Massenhaftes Fischsterben in der Oder: Hohe Quecksilberwerte in Wasserproben – Deutsche Behörden von Polen nicht über Gift-Fund informiert

Wegen eines Fischsterbens entlang der Oder warnen Behörden vor Gesundheitsgefährdungen. In Polen trat das Problem im Juli auf, doch eine Meldung blieb aus.

Überall liegen tote Fische am Ufer. Die Kadaver treiben bäuchlings an der Wasseroberfläche. Es sind verheerende Bilder und Videos von der Oder, die im Internet kursieren. Sie dokumentieren das massenhafte Fischsterben am Grenzfluss, das auch für Menschen gefährlich sein könnte – und nun die deutsch-polnische Nachbarschaft belastet. Denn östlich der Oder waren die Probleme seit Längerem bekannt.

Nachdem am Mittwoch zunächst die Stadt Frankfurt (Oder) Alarm schlug, warnten am Donnerstag auch die brandenburgischen Landkreise Oder-Spree, Märkisch-Oderland, Barnim und Uckermark vor einer Gesundheitsgefährdung bei Kontakt mit dem Oder-Wasser. „Aktuell ist in der gesamten Oder ein Fischsterben zu beobachten“, teilte die Regionalleitstelle Oderland am Donnerstagvormittag über die Katastrophenschutz-App Katwarn mit.

Einträge zu Zielpositionen —

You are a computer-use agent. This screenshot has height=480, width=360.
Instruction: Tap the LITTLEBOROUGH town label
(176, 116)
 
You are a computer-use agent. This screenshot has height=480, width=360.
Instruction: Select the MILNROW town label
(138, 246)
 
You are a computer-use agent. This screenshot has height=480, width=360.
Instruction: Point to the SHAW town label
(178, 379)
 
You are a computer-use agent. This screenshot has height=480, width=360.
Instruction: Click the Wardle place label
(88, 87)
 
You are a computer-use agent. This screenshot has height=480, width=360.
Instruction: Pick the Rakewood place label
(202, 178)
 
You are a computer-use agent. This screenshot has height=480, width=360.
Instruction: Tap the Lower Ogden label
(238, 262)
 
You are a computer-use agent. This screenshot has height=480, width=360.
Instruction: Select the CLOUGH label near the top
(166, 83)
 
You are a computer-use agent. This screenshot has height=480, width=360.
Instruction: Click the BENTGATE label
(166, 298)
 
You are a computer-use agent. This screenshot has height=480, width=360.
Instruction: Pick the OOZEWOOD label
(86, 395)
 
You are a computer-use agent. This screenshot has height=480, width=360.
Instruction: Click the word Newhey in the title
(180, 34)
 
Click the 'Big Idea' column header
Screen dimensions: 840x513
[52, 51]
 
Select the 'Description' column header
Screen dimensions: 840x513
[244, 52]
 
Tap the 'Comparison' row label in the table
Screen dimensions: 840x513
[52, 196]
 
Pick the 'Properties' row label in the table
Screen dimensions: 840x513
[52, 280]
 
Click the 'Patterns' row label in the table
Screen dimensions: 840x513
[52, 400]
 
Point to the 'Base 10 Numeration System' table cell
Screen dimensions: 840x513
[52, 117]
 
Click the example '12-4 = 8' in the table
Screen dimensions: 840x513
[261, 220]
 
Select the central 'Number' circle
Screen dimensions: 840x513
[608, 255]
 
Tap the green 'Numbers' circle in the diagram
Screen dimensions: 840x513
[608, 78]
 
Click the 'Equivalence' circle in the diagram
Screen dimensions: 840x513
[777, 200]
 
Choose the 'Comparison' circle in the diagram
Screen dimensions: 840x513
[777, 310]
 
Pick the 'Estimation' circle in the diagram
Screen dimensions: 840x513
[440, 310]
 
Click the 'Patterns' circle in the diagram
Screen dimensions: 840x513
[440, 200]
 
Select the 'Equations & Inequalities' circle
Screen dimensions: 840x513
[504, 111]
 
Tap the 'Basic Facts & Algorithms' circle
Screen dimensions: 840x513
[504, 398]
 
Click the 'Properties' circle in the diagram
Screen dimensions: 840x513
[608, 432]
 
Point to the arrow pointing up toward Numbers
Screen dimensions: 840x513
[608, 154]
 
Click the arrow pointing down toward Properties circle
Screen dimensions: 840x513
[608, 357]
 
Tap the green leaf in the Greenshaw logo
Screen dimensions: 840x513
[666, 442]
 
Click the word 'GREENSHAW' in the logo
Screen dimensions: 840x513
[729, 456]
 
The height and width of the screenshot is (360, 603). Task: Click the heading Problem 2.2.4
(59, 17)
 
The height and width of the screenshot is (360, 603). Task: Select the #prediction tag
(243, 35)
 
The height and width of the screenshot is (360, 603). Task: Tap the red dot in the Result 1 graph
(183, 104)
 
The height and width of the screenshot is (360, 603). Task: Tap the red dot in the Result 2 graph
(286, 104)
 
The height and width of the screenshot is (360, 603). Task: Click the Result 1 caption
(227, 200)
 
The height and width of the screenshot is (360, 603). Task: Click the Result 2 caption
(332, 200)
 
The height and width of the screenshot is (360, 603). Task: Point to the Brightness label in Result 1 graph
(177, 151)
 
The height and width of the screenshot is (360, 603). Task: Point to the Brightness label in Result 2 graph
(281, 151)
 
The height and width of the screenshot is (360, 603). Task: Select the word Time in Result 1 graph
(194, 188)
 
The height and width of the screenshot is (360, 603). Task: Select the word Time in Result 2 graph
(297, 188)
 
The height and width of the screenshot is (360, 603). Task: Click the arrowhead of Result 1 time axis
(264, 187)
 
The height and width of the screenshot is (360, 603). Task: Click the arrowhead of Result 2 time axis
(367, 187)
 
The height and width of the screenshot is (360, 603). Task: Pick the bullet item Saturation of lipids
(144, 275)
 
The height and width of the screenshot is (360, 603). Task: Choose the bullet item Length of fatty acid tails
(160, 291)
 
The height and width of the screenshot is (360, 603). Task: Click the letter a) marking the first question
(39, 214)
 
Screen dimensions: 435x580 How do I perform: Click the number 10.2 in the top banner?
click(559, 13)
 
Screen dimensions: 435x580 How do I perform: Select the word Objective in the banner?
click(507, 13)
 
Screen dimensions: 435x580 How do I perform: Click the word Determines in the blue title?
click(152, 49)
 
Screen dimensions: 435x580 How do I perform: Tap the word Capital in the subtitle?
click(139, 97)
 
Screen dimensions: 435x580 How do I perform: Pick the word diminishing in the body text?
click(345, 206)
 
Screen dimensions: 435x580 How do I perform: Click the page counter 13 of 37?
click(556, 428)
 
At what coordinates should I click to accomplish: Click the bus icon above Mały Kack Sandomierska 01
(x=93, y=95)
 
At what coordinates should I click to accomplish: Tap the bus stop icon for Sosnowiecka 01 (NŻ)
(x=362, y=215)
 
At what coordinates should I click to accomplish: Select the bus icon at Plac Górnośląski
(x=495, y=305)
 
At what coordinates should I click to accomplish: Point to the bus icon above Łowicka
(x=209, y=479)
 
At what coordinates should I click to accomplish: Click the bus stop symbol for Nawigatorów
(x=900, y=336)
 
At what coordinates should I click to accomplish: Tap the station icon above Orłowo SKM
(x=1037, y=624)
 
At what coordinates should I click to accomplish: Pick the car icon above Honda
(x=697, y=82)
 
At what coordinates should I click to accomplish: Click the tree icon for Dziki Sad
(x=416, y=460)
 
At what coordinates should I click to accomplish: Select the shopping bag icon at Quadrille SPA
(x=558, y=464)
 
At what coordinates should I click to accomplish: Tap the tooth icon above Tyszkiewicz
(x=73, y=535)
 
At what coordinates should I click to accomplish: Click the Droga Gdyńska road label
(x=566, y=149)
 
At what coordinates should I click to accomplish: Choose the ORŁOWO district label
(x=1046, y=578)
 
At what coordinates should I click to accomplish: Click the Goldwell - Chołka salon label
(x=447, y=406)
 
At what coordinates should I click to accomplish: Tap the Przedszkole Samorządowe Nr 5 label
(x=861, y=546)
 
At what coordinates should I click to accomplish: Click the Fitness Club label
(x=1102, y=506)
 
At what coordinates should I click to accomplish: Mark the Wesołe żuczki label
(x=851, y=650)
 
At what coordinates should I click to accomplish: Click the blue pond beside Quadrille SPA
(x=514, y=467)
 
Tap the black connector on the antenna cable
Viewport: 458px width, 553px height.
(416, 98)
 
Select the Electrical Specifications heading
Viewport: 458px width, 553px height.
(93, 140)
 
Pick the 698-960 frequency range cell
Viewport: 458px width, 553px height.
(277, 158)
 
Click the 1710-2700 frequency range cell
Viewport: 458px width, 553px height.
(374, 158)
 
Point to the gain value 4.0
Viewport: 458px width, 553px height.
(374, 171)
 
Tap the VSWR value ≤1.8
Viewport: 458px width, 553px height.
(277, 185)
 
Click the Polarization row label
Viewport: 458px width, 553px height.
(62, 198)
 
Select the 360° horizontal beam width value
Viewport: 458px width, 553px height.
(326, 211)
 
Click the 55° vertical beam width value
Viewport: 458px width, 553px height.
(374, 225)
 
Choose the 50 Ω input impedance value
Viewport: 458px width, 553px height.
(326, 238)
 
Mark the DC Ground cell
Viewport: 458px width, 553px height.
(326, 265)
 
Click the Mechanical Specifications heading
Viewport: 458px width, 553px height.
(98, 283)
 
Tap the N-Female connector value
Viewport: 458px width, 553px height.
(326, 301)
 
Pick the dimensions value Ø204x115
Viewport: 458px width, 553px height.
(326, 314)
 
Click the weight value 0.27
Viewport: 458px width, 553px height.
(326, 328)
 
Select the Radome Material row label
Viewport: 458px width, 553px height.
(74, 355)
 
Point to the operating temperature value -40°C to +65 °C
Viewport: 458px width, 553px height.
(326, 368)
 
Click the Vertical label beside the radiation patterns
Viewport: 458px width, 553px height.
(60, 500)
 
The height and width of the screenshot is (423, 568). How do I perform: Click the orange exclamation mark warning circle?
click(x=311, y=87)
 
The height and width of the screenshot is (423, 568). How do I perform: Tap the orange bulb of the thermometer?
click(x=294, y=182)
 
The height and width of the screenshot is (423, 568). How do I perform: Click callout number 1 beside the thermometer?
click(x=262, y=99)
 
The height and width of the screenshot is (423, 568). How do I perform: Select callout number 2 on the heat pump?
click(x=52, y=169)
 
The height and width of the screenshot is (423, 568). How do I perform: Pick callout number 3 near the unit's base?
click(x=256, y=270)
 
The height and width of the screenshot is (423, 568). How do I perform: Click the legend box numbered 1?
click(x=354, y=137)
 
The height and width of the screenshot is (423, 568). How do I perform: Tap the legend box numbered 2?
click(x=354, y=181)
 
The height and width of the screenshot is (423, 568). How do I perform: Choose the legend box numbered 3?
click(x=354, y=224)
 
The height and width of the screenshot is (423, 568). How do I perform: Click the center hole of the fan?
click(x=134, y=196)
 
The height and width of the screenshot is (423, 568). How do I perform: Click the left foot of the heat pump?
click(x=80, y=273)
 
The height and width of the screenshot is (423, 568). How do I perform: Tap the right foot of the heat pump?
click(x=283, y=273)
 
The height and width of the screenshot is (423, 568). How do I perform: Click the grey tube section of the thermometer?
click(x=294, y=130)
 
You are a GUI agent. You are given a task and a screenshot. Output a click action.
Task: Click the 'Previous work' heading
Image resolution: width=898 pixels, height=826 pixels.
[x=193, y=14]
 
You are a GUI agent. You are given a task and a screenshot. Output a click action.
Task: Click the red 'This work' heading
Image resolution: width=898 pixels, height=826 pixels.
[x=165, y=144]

FOLGENDES BEARBEITEN —
A) Prüfe für jede Aussage, ob sie mit dem Artikel übereinstimmt, und antworte mit Ja oder Nein samt den entscheidenden Worten des Artikels als wörtlichem Zitat. (i) Die Stadt Frankfurt (Oder) schlug am Mittwoch Alarm. (ii) In Polen trat das Problem im August auf. (iii) Die Regionalleitstelle Oderland verbreitete ihre Mitteilung über die App Katwarn.
B) Zeige bitte jede Zeile der Einträge, in der die Zeichenfolge „work“ vorkommt.

ANTWORTEN DER REIHE —
A)
(i) Ja: „Nachdem am Mittwoch zunächst die Stadt Frankfurt (Oder) Alarm schlug“
(ii) Nein: „In Polen trat das Problem im Juli auf“
(iii) Ja: „teilte die Regionalleitstelle Oderland am Donnerstagvormittag über die Katastrophenschutz-App Katwarn mit“

B)
Task: Click the 'Previous work' heading
Task: Click the red 'This work' heading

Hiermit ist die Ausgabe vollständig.